Die Buchmacher und Kredithaie, die an jenem Abend im Winchester waren, behaupteten standhaft, Sally würde vom Bordell aus direkt in den Club fahren. Viele Gäste des Winchester standen bei Sally in der Kreide, und er wollte bestimmt einen Teil der Schulden eintreiben, damit er vor seiner Familie nicht mit den mickerigen 45 Dollar Busfahrgeld dastand, die jeder Haftentlassene von der Stadt bekam. Diejenigen Gäste, die alle selbst schon im Gefängnis gesessen hatten, waren Sal deutlich wohlwollender gesonnen. Amir, ein dreiundfünfzigjähriger Videothekenbesitzer, der seinen Lebenslauf mit zwei Aufenthalten im Rikers schmücken konnte, hatte ganz eigene Ansichten, was die Gestaltung von Sals Abend anging.
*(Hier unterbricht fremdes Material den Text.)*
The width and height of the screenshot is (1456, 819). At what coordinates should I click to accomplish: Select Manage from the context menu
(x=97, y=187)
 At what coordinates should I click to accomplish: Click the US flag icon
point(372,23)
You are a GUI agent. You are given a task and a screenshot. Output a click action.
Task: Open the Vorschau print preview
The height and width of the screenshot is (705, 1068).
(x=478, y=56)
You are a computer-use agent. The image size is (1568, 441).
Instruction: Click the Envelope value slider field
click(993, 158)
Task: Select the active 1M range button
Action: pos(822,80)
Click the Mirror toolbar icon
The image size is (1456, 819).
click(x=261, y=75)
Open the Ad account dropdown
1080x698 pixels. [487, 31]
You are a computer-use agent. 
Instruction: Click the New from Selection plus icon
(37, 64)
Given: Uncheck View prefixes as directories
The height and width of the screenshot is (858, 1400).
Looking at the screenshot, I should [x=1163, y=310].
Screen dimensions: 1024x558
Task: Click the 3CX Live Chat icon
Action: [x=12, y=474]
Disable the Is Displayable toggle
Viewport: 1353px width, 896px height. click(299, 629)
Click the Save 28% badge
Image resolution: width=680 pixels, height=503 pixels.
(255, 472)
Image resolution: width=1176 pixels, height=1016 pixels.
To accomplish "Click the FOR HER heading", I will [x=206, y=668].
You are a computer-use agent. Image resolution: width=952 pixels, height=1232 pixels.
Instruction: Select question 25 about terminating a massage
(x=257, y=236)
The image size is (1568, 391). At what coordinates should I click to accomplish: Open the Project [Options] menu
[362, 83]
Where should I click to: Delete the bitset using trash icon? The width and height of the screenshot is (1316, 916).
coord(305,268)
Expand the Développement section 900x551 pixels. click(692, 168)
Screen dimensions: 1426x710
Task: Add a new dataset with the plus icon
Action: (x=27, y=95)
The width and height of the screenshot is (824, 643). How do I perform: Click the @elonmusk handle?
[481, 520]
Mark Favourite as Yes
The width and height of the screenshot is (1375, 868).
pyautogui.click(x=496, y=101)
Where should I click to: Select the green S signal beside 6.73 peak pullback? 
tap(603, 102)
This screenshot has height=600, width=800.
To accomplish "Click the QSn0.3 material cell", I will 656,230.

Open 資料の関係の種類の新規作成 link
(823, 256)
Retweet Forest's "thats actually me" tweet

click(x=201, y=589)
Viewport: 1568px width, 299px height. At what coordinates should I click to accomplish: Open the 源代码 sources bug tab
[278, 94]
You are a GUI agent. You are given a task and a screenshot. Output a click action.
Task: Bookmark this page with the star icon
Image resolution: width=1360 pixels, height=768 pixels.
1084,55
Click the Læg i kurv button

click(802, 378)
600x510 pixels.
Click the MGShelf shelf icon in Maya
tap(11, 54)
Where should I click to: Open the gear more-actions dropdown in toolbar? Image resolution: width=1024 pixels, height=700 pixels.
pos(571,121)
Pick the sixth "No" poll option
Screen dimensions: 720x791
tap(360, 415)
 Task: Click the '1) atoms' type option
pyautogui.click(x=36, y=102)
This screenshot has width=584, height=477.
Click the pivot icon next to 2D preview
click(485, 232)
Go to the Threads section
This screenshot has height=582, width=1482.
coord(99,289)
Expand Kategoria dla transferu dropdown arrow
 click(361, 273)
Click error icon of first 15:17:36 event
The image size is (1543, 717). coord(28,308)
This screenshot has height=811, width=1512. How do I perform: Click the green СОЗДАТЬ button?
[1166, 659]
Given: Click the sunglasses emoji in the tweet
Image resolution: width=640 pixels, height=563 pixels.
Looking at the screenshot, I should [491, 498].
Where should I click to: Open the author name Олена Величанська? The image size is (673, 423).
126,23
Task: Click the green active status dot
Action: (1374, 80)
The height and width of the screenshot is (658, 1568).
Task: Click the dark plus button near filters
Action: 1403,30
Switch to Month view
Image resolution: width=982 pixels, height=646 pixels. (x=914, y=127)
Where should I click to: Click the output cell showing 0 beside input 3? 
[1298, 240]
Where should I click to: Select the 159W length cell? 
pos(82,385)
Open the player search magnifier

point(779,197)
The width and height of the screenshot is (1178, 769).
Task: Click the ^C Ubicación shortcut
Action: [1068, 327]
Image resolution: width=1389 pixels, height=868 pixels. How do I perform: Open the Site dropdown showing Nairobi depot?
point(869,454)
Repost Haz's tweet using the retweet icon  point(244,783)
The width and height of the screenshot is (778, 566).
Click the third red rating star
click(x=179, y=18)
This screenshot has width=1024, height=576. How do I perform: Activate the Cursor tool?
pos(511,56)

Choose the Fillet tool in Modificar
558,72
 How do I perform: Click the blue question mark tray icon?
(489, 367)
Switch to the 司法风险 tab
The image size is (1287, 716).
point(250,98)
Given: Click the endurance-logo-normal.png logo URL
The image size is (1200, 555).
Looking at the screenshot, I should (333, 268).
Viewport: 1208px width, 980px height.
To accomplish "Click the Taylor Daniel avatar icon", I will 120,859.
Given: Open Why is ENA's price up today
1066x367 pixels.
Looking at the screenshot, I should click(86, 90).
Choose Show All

Sally war gerade achtzehn Monate mit Jungs zusammen, die nichts Besseres zu tun haben, als Karten spielen. Glaubt ihr etwa, er hat Lust, sich gleich wieder an den Pokertisch zu setzen?

Geh mir einer los. Eine Nutte, zwei Cannoli und ein paar Tätscheleinheiten für seine Kinder. Damit hat sich der Lack. Ich wette drei gegen eins, dass er um zehn mit seiner Frau in den Federn liegt. Die Wette nehme ich an, sagte ein Pokerspieler, der Amir gegenübersaß. Und dann geschah es. Jemand zeichnete eine Tabelle auf eine große Tafel.

In der Nähe des Speisesaals gab es eine ganze Wand mit Münztelefonen, von denen aus die Häftlinge zu festgelegten Zeiten ihren Anwalt oder Familienangehörige anrufen konnten, sofern ihnen dieses Privileg nicht entzogen worden war. Darüber hing ein riesiges, zirka drei mal einen halben Meter großes Schild, auf dem in fetten schwarzen Lettern stand:

ALLE EINGEHENDEN UND ABGEHENDEN TELEFONGESPRÄCHE WERDEN AUFGEZEICHNET
Als ich das Schild zum ersten Mal sah, sagte ich zu einem der Schließer, dass das Gefängnis wahrscheinlich mehr von seinen Lauschaktionen profitieren würde, wenn das Schild entfernt werde. Er war ganz meiner Meinung, betonte aber, dass das Gefängnis zu dieser Warnung gesetzlich verpflichtet sei. Es verstößt gegen das Gesetz, Ihre Gespräche heimlich aufzuzeichnen. Das Schild hängt über jedem öffentlichen Fernsprecher in Amerika. Als ich hörte, dass man Sal dabei erwischt hatte, wie er telefonisch Wetten abschloss, dachte ich über die Worte des Schließers nach. Ein Mann, der fast anderthalb Jahre gesessen hat, ist vor Freude, endlich aus dem Knast zu kommen und in sein normales Leben zurückzukehren, so aus dem Häuschen, dass er am Tag seiner Entlassung zum Telefon geht und eine Footballwette abgibt, obwohl über ihm ein Warnschild hängt, dass das Gespräch aufgezeichnet wird. Dieser Mann hatte ganz offensichtlich ein Problem.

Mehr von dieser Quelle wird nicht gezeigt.